By protecting the financial markets from minor stresses, we allow it to become fragile and dangerous. Much of the policies of modern management and politics is to eliminate stress from the system. His favorite whipping boy, Alan Greenspan, is blamed for ironically causing the recent financial crisis because of his actions to keep the national economy stable.
- it is quite a myth that planning helps a corporation
- Fragile needs to be predictive in it’s approach, and conversely, predictive systems cause fragility.
- We understand child proofing, but not forecaster-hubris proofing
- You can’t predict in general, but you can predict that those who rely on predictions are taking more risks, will have some trouble, perhaps even go bust.
- Never mistake “absence of evidence” for “evidence of absence”
- Machines are harmed by low-level stressors (material fatigue) while organisms are harmed by the absence of low-level stressors (hormesis)
- Allesandro Pluchino showed how adding a certain number of randomly selected politicians can improve the functioning of the parliamentary system.
- Stability is a Time Bomb
- Small is more antifragile than large. In fact the large is doomed to breaking.
- Nature loves small error, humans don’t — hence when you rely on human judgement you are at the mercy of a mental bias that disfavors antifragility.
- He who has never sinned is less reliable than he who has sinned once.
- Stochastic Resonance – adding noise to a system to make it perform better.
- Evolution works because of antifragility. If nature ran the economy, it would not continuously bail out its living members to make them live forever.
- Medical errors kill between 3 and 10 times as many people as automobile accidents in the US.
- A modern Stoic Sage: someone who transforms fear into prudence, pain into information, mistakes into imitation, and desire into undertaking.
- The teleological fallacy: never ask people what they want, or where they want to go, or where they think they should go, or, worse, what they think they will desire tomorrow. The strength of the computer entrepreneur Steve Jobs was precisely in distrusting market research and focus groups — those based on asking people what they want — and following his own imagination. People don’t know what they want until you provide them with it.
Stability can be a Time Bomb?
My principle interest is in how these ideas relate to organizations. It is important to understand the nature of antifragility. In the coming posts, I hope to touch on the following ideas:
- Successful planning might eliminate uncertainty from the daily life of an organization, but does this expose the organization to greater problems when an unexpected event occurs?
- The very goal of BPM is to smooth out the business process so that it happens the same way every time, but how does this effect its ability to respond when it needs to do something different?
- Striving for stability not only makes an organization fragile, it also hides the evidence of problems until it is too late to respond.

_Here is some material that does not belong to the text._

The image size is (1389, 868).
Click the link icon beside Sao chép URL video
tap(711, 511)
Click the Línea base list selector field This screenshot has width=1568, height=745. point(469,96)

- What does it really mean support an antifragile organization? Can the system support work, and at the same time exercise the ability to cope with unanticipated events?
- How does this relate to the Agile approach to developing products. Agile appears non-intuitive to those with enlightenment-bias, but is it exactly the right thing for antifragile organizations?
In short, how can we leverage the idea of antifragile to build strong information systems that support strong organizations?